Your copy should hold every record verbatim and none of the pictures.
[Source information — start]
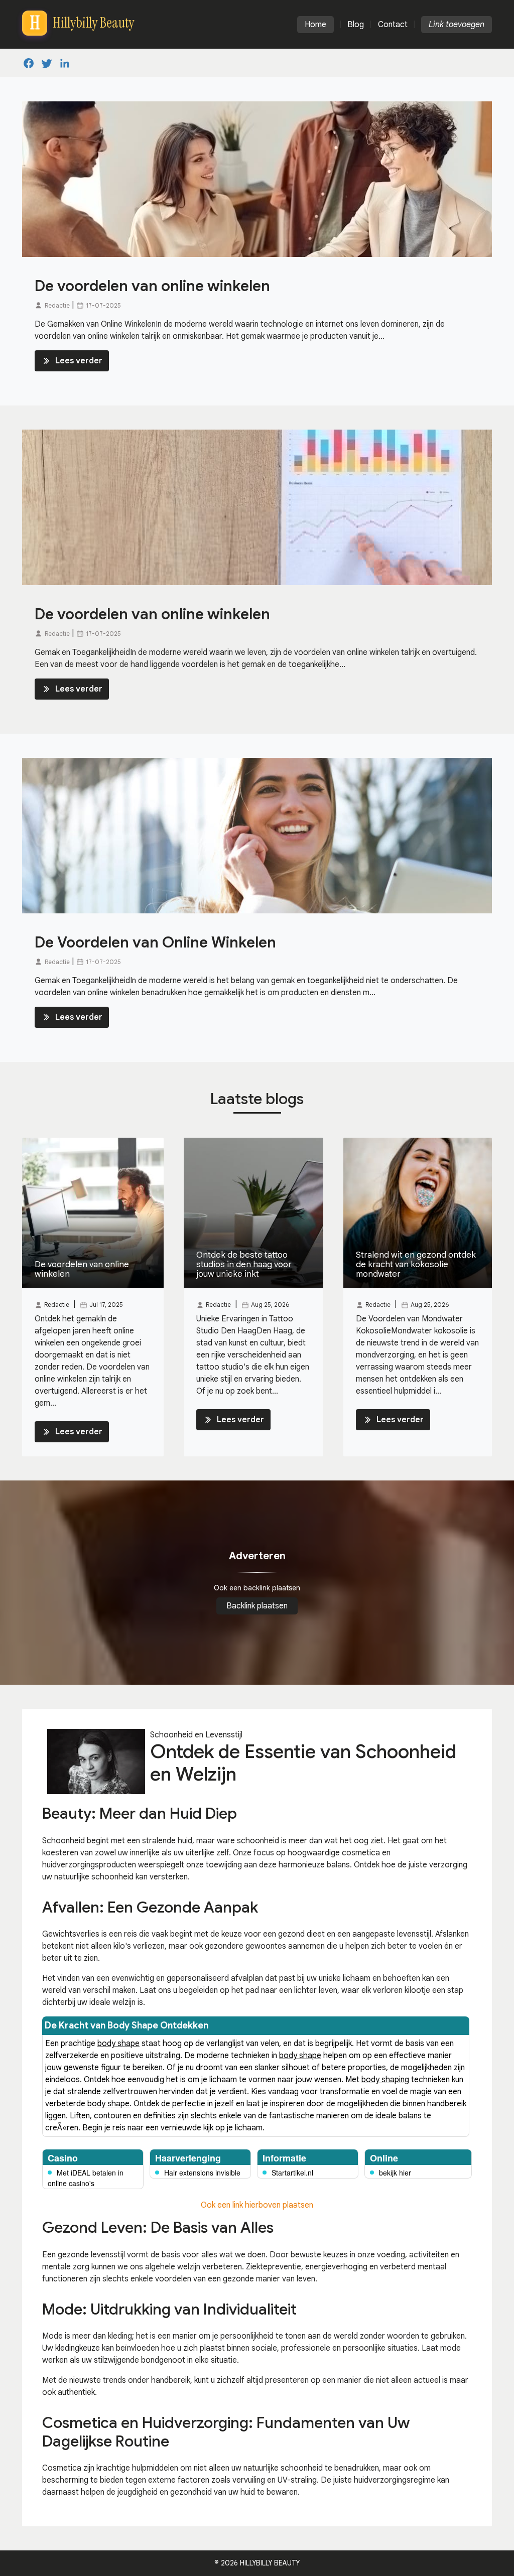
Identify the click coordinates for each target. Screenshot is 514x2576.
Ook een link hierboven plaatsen (257, 2205)
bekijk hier (395, 2172)
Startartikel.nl (292, 2172)
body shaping (385, 2080)
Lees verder (78, 361)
[Source information — finish]
Task solution =>
Identify the click coordinates for each target. Screenshot is 514x2576.
Ook een link hierboven plaatsen (257, 2205)
bekijk hier (395, 2172)
Startartikel.nl (292, 2172)
body shaping (385, 2080)
Lees verder (78, 361)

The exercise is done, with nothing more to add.